Why is it okay for Jesus to say 'Wipe the dust off your feet as a testimony against them'? 

On Sunday I was speaking about how it is interesting always to see that Jesus' teaching was something he followed through on; he wasn't frightened of challenge and conflict but he sought to bring everything out onto the light and to face it head-on. He challenges the Pharisees, he calls the woman caught in adultery to sin no more, he turns tables in a temple.

It seems to me that just as we can not define God by a definition of love that is outside of God and to which he must conform, we can neither create our own definition of 'mission' and ask Jesus to conform to it either. Neither the Father not the Son will capitulate to definitions outside of themselves, which are, if we really admit it, created by man. When we define love, it must look like God. God is love, God authors love and Christ is 'mission,' mission in the flesh, Mission incarnated, born for us. The purpose of mission is so that God's reign and rule come to earth. God in Godself is love and mission. What do love and mission look like? They look like God. What does God look like – like Jesus : the exact image of the invisible God and what does Jesus look like: the Bible tells us so. And so... the Bible defines love and the Bible defines mission. God is mission. The Triune godhead is all about sending: the sending of the Son, the sending of the Spirit and then our being sent ( the actual meaning of apostle ) 'sent one.' 

And so it seems, therefore, that Jesus can advocate that sometimes we are to wipe the dust off our feet ! We can move on. Our own dogged determination is perhaps sometimes just that: too dogged and too stubborn.... when perhaps God is saying to us – "Hey – I do the saving – not you, move on, it isn't their time yet, or they can't see me or hear me through you, but you are not to worry, I have just the person, who will reach them, all lined up!"

▶ **Data section**:
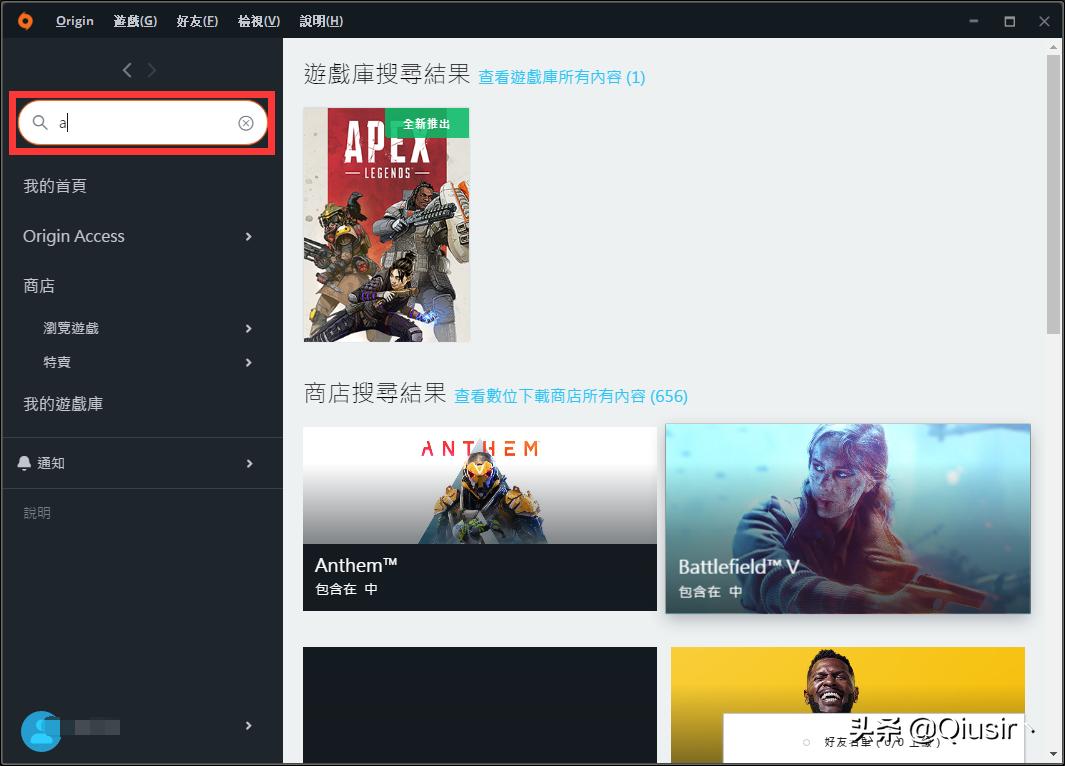
Task: Clear the search box using the X icon
Action: point(246,122)
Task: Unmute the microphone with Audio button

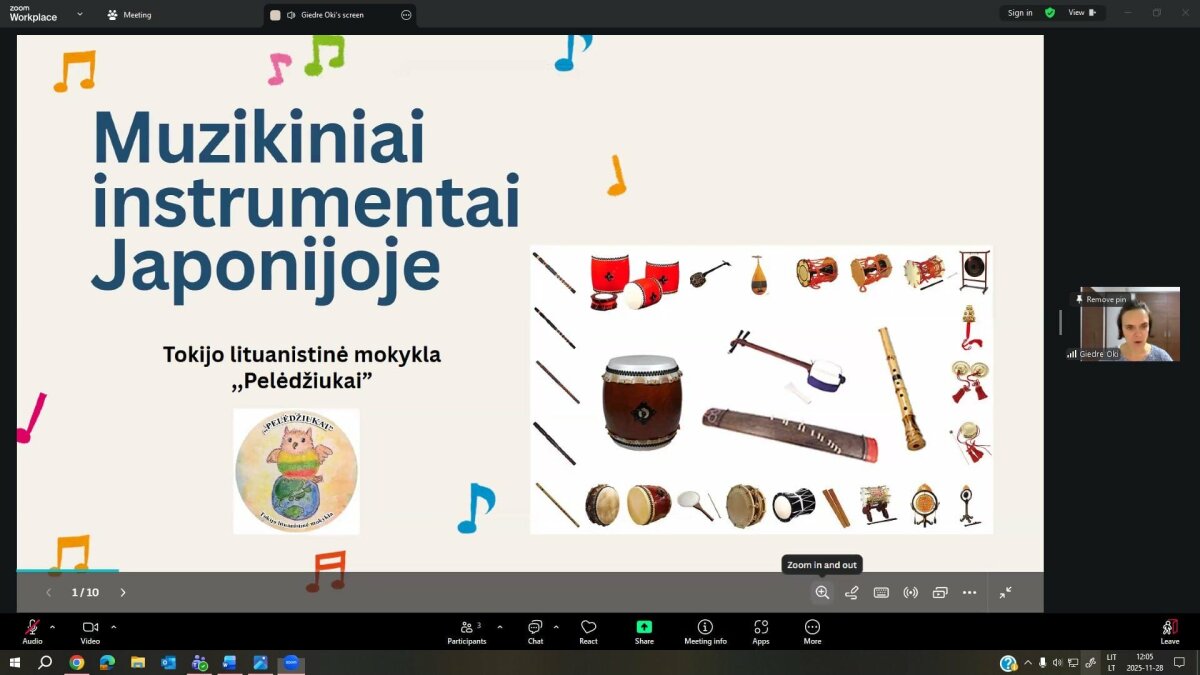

▶ **Actions to take**:
[a] Answer these from the reflection on wiping the dust off one's feet:
(i) What three actions of Jesus are listed as examples of his facing challenge and conflict head-on?
(ii) What does the text give as the actual meaning of "apostle"?
(iii) What purpose of mission does the text state?
[b] Write a continuation of the reflection on wiping the dust off one's feet, picking up after its final sentence.

▶ **Per-task outputs**:
[a]
(i) He challenges the Pharisees, calls the woman caught in adultery to sin no more, and turns tables in a temple.
(ii) "Sent one."
(iii) Mission exists so that God's reign and rule come to earth.

[b]
In my life, God used a teacher, a gentle woman, even of similar height to me. Through her, I first heard God in a real way, in a heart way, in an experiential way. Even on shaking her hand for the very first time, I knew! I was supposed to meet this curate of a former church, she had amazing things to tell me about God. She did.

This is then why Christ can say 'Wipe the dust from your feet,' - there is a right perspective gained when we get our eyes on God, when we know that it's his Kingdom that we are invited to build with him, that in the end it isn't up to us who chooses faith and following and who does not. There is a master builder and we are just his staff-team, there is a greater power and we are just the percussion, there is a greater plan and we play a tiny part.

St Paul wipes the dust from his feet time and time again, speaking out to all God's people, knowing some would prefer him dead. He escapes stoning, shipwreck, persecutions, personal injury, abuse, misunderstandings and it finally cost him his life but he pushes on with purpose and in the greatest of humility with an unshakable confidence in Christ.

Unshakable confidence and all other confidences are shaken down and then this finally helps us understand Jesus' command to shake the dust off our feet, to not let the dustiness cling to us from those rejecting the message of Christ.

Dust is very significant in the bible – the serpent, the Satan, the deceiver is punished by becoming cursed in his creatureliness to a life of crawling in the dust: “upon thy belly shalt thou go, and dust shalt thou eat all the days of thy life” (Gen. 3:14)”. Adam whose name means ground creature, (Adamah in the Hebrew) the first human came from dust and to dust he will return at the end of his life. "Dust thou art and to dust thou shalt return."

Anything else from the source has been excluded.